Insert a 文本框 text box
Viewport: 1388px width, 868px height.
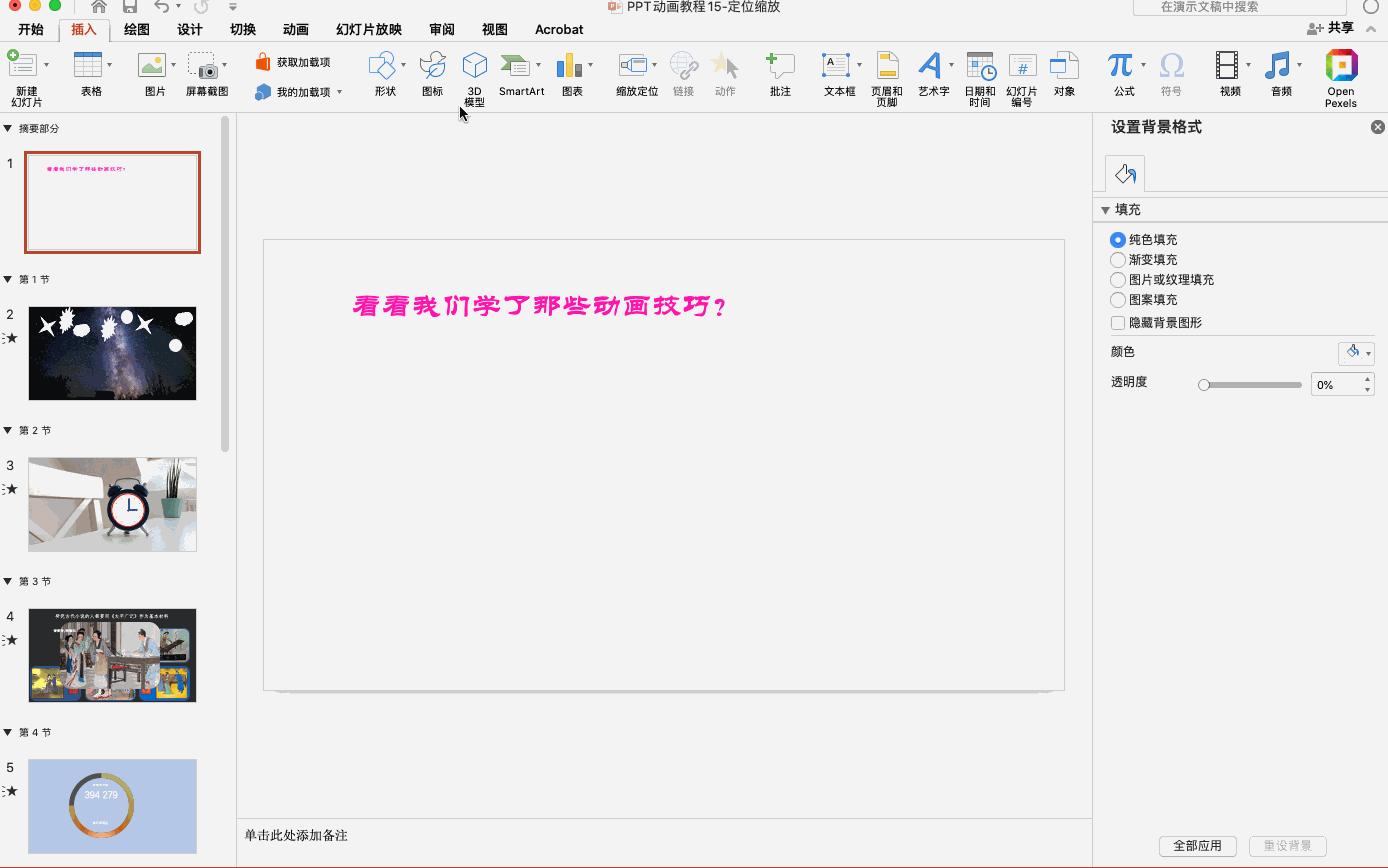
==
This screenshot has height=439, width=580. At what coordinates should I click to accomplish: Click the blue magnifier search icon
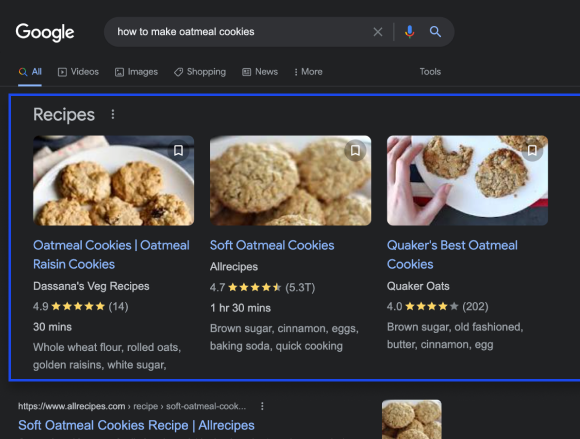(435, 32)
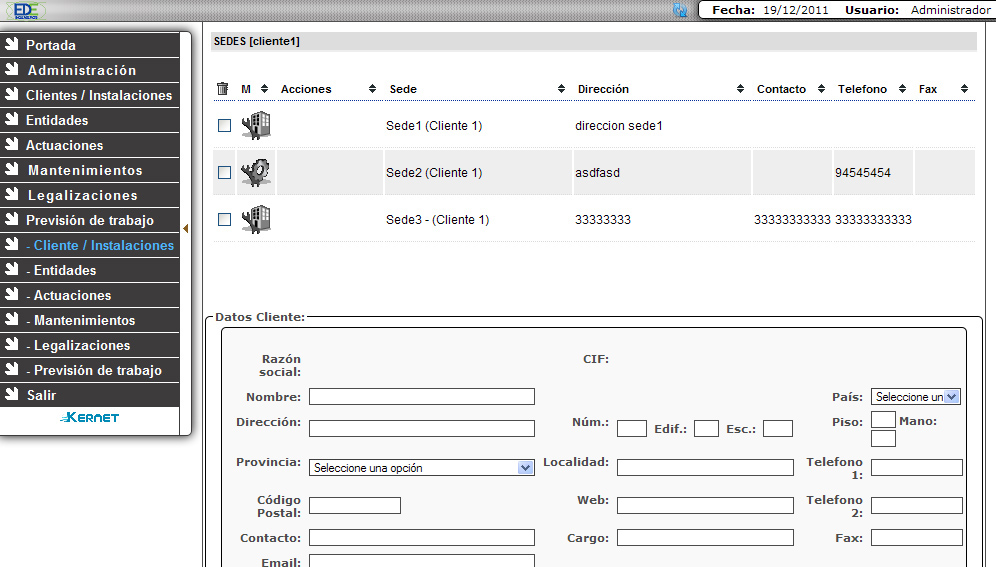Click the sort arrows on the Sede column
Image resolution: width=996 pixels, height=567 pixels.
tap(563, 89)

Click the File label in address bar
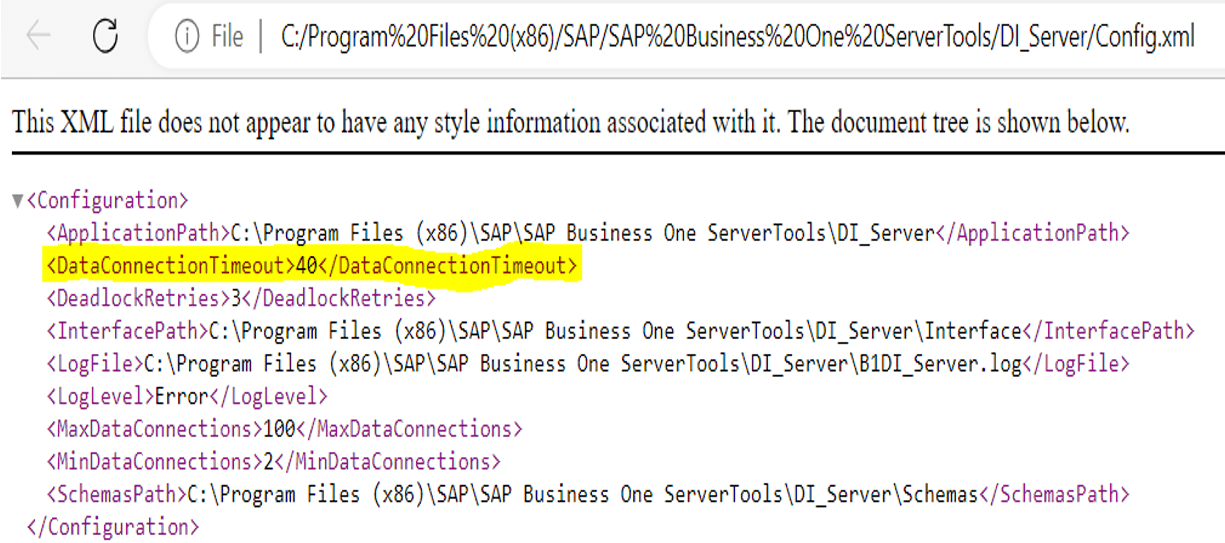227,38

Work instructions
Restate word for word the entries above from the line with "Insert a 文本框 text box" through the line with "Viewport: 1388px width, 868px height.", inclusive, leaving out everything else.

Response area
Insert a 文本框 text box
Viewport: 1388px width, 868px height.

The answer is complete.